Bruce Hayes & Margaret MacEachern

UCLA

bhayes@humnet.ucla.edu

maceache@humnet.ucla.edu



The paper described here is primarily about metrics, but may

be of interest to optimality theorists in general.



We examine the inventory of possible quatrains in the verse

of English folksongs. The data focus is on the distribution of

truncated lines (empty positions at the end of the metrical grid)

within the quatrain. We attempt to explain why only about 25 of

the 625 logical possibilities for quatrain structure are well

formed.



Our assumption is that the anonymous composers of folk songs

internalize a set of conflicting well-formed constraints. Some

require empty positions near the end of the line, with the goal

of enhancing the saliency of units like couplets and lines.

Others, part of metrics proper, demand that the metrical grid of

the line be filled with syllables. The diversity of quatrain

types is held to follow from the large number of ways in which

these constraints may be ranked against one another. Thus the

outcome of our analysis is not any particular ranking of the

constraints, but rather the entire factorial typology.
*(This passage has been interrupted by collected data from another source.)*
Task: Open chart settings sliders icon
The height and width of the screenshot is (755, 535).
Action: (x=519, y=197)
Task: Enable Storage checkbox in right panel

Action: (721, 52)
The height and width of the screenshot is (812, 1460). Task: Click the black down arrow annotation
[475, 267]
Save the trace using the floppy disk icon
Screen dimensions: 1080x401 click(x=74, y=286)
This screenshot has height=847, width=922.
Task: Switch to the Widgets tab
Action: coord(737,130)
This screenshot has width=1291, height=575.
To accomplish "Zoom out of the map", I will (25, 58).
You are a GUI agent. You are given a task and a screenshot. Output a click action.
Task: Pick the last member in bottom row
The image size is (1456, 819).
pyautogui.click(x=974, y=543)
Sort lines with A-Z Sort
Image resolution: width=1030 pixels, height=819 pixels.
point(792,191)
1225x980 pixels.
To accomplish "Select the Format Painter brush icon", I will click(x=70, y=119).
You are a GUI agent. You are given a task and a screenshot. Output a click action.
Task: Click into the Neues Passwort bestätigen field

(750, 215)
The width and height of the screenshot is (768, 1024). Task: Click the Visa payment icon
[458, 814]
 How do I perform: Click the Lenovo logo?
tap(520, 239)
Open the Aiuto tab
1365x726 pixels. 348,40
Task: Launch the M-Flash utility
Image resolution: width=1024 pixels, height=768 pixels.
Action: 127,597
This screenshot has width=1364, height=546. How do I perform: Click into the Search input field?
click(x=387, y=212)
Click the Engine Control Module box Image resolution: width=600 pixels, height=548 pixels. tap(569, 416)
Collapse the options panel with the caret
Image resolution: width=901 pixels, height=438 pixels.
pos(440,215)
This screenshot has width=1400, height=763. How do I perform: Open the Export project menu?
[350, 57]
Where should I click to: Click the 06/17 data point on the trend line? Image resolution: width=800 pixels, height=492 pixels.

We extend our analysis to account for two further matters:

the greatly differing corpus frequencies of the various quatrain

types, and the existence of quatrains that sound only partially

well formed.



Corpus frequencies are modeled by assigning each constraint

a range of possible strictness values, in arbitrary units. A

simulation program calculates the expected frequencies in a large

hypothetical corpus of quatrains, under the assumption that each

quatrain is generated by a random setting of all the constraints

within their respective strictness ranges. By locating

appropriate strictness ranges, we can model the corpus

frequencies fairly accurately.



These strictness ranges are then used as the basis for a

model of gradient well-formedness judgments: we claim that the

strictness ranges of certain constraints are partitioned into

central and peripheral subranges. Any form that may be derived

only by ranking a constraint within its peripheral subrange will

sound only partially well-formed. In informal terms, a given

form is judged as semi-acceptable when the consultant's

internalized grammar must be slightly "bent out of shape" in

order to generate it. Following this hypothesis, we have been

able to formulate an explicit analysis for the semi-well-

formedness of a number of quatrain types.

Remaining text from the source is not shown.